[Quoted passage — start]

In the house, there was an old colonial wood-burning fireplace that made it smell like ashes. I remember that there were old antiques of various things that were hung on the walls. There was this very old spinning wheel near the fireplace. It looked like it was recently used. On the floor next to it, there was a bag full of raw lambswool. 
The windows in the house, in the dream, were very big. The color of the trim was blue. There was a weird sound. I turned to look at one of the windows. The window frame was slightly bigger than all the others. The window shade opened, a woman stepped down from the window, I assumed that it was a bathroom. She was shaving her face. I was shocked. I stood there with my mouth opened for a few seconds. Then I thought, perhaps someone was playing a trick on me or was I just seeing things. Then I climbed up on the sill thinking it was a door of some kind but, it wasn't. No, it was just a window. I fell backward and hit my head. 
When I came too, I thought, "What the hell of a way to step out of the bathroom. Where am I?"
My head hurt. The scene had changed and I was no longer in an old colonial. I was now on a street corner. I was laying against a building. At first, I thought it was the city of Prague because I recall that I visit there in one of my last dreams that I had about being a spy but, then everything morphed and I remember there were some weird flashes of light. The blinding light made me feel sick. Then I noticed that the sky was all wrong. Some of the ground was like a multi-colored jello. 
Yet, in other places, there were flashes of my memory that were projected like in solid structures. My head still hurt. Strange screams surrounded me and self-doubt plagued me. I tried to ignore the persistent sound and bad memories.
I recall that I started to float as the bright flashing and psychedelic colors, the red, silver and black strings of reality that twisted, formed, crystallized and broke apart at the slightest touch, the smallest glance, the most fleeting memory. I remembered the rigid, yet flowing shapes of these mirror-like molecules that reflected everything at me, from the deepest stitch of my clothes in the dream to the thin green strings of muscle that made up my irises. I could remember the feeling as if with every second that passed, My body pressed further into myself as I watched the place that I was in, tear myself apart molecule by molecule, before placing them back together again. 
I recall thinking, "Am I in hell?"

[Quoted passage — finish]
[Material provided — start]

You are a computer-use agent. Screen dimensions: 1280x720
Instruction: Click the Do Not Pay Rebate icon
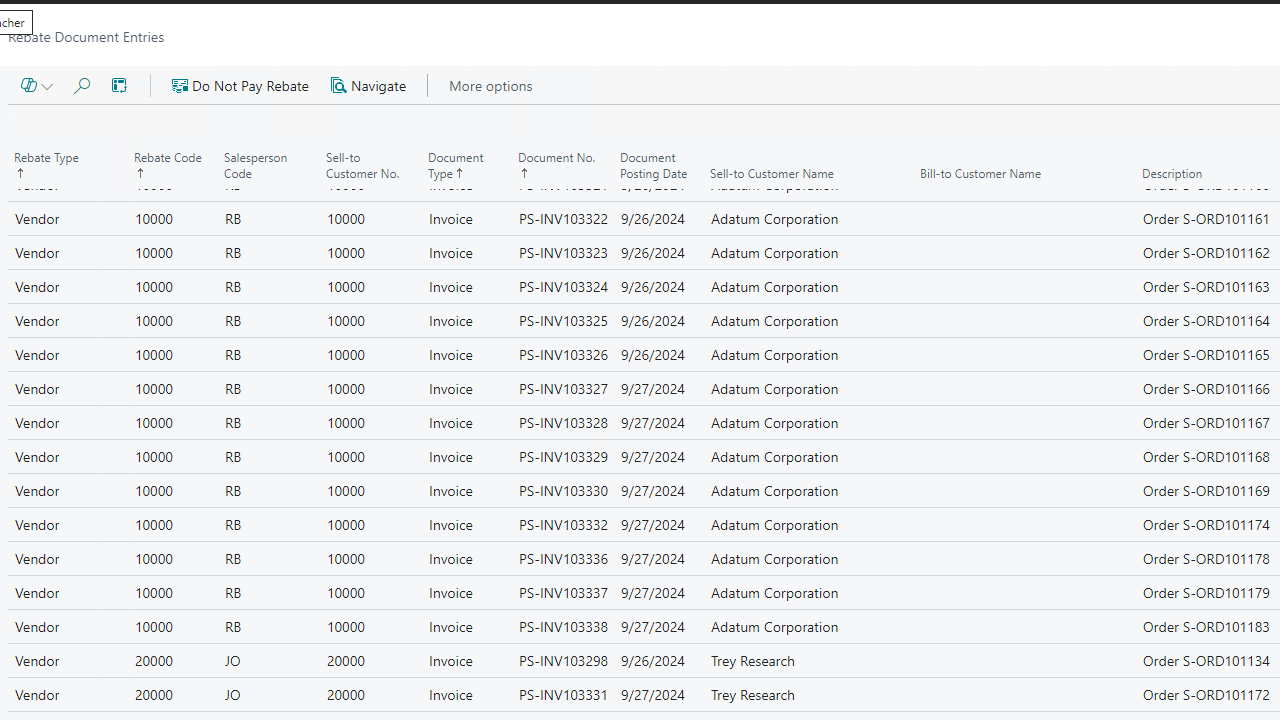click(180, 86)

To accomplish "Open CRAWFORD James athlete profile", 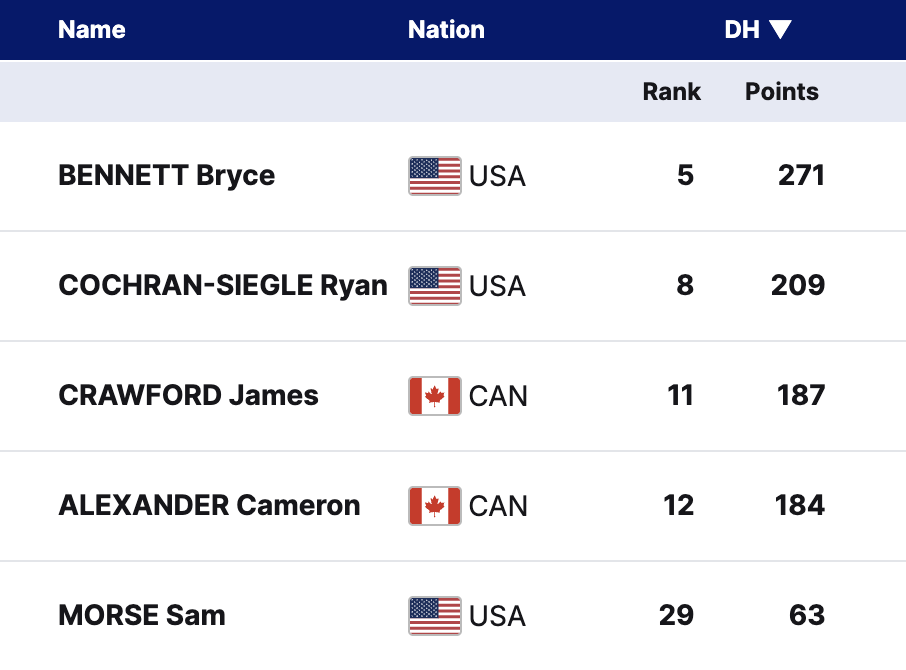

[Material provided — finish]

-- Work instructions --
1. In the dream account, what was in the bag on the floor next to the spinning wheel?
2. Copy the stretch of the dream account from "I recall that I started" through "back together again.", substituting "gold" for "silver".

-- Responses by item number --
1. Raw lambswool.

2.
I recall that I started to float as the bright flashing and psychedelic colors, the red, gold and black strings of reality that twisted, formed, crystallized and broke apart at the slightest touch, the smallest glance, the most fleeting memory. I remembered the rigid, yet flowing shapes of these mirror-like molecules that reflected everything at me, from the deepest stitch of my clothes in the dream to the thin green strings of muscle that made up my irises. I could remember the feeling as if with every second that passed, My body pressed further into myself as I watched the place that I was in, tear myself apart molecule by molecule, before placing them back together again.